Do you suggest that I could change it to something like the following:
su -l postgres -c "pg_autovacuum -d2 -D -U postgres > /tmp/vacuum.log 2>&1"&

Thank you in advance for your response.

-----Original Message-----
From: pgsql-general-owner@postgresql.org
[mailto:pgsql-general-owner@postgresql.org] On Behalf Of Matthew T. O'Connor
Sent: Thursday, November 10, 2005 2:46 PM
To: Carlos Oliva
Cc: pgsql-general@postgresql.org
Subject: Re: [GENERAL] Performance of autovacuum and full vacuum of database

Couple of thing here:
1) Just because autovacuum is running, doesn't mean that it has actually
tried to vacuum a table. 5 minutes is the time that it sleeps in between
investigating activity to see if a vacuum is needed. If you want to see
if pg_autovacuum has actually tried to do anything you should up the the
logging with a -d2 switch on the pg_autovacuum command line.

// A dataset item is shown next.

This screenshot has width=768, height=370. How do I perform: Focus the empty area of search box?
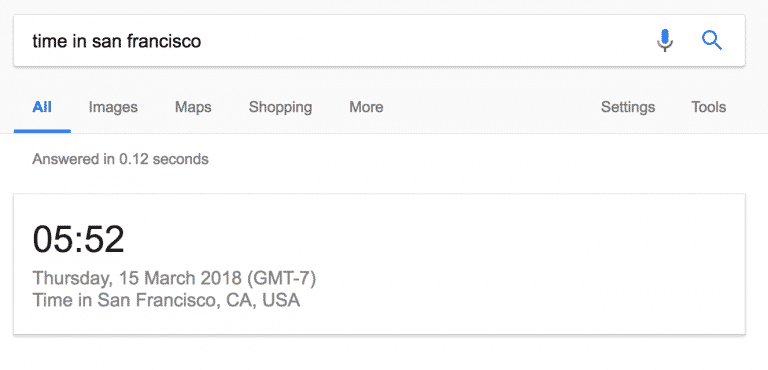(x=416, y=41)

2) pg_autovacuum only performs normal VACUUM commands, not VACUUM FULL.
As such, there will usually be some freespace left in the table. This is
not a bad thing as normal table activity will usually result in that
free space being reused, and it can be faster when it can use existing
free space rather than having to add space to the end off a table.

Matt


Carlos Oliva wrote:
>
> Hi Forum,
>
> Should autovacuum reclaim most of the free space of a database? We are
> trying to configure our database and running pg_autovacuum to
> streamline our database. We have increased the max_fsm_pages to a
> value larger than the total pages needed (see the output from a full
> vacuum bellow "*_LAST FEW LINES OF FULL VACUUM_*") and turned on
> pg_autovacuum.
>
> Nevertheless, it seems that a full vacuum that we run at night finds a
> lot of free space (see "*_EXCERPT FROM THE FULL VACUUM TO SHOW THE
> VACUUM OF ONE TABLE_*"). I would have expected that with the
> configuration of our database and with autovacuum working during the
> day, the amount of space that a full vacuum would find would be
> minimal.*__*
>
> We are running pg_autovacuum with its defaults parameters. I can see
> that autovacuum is working because the CPU utilization for the
> autovacuum PID goes up every five minutes or so and then it goes down
> to almost nothing.
>
> *_LAST FEW LINES OF FULL VACUUM_*
>
> INFO: free space map: 483 relations, 219546 pages stored; 153104 total
> pages needed
>
> DETAIL: Allocated FSM size: 1000 relations + 170000 pages = 1057 kB
> shared memory.
>
> *_EXCERPT FROM THE FULL VACUUM TO SHOW THE VACUUM OF ONE TABLE_*
>
> INFO: "en0029": found 66035 removable, 1310162 nonremovable row
> versions in 417
>
> 87 pages
>
> DETAIL: 0 dead row versions cannot be removed yet.
>
> Nonremovable row versions range from 233 to 1165 bytes long.
>
> There were 1746 unused item pointers.
>
> Total free space (including removable row versions) is 20825932 bytes.
>
> 1453 pages are or will become empty, including 0 at the end of the table.
>
> 2345 pages containing 16260040 free bytes are potential move destinations.
>
> CPU 2.20s/0.22u sec elapsed 62.59 sec.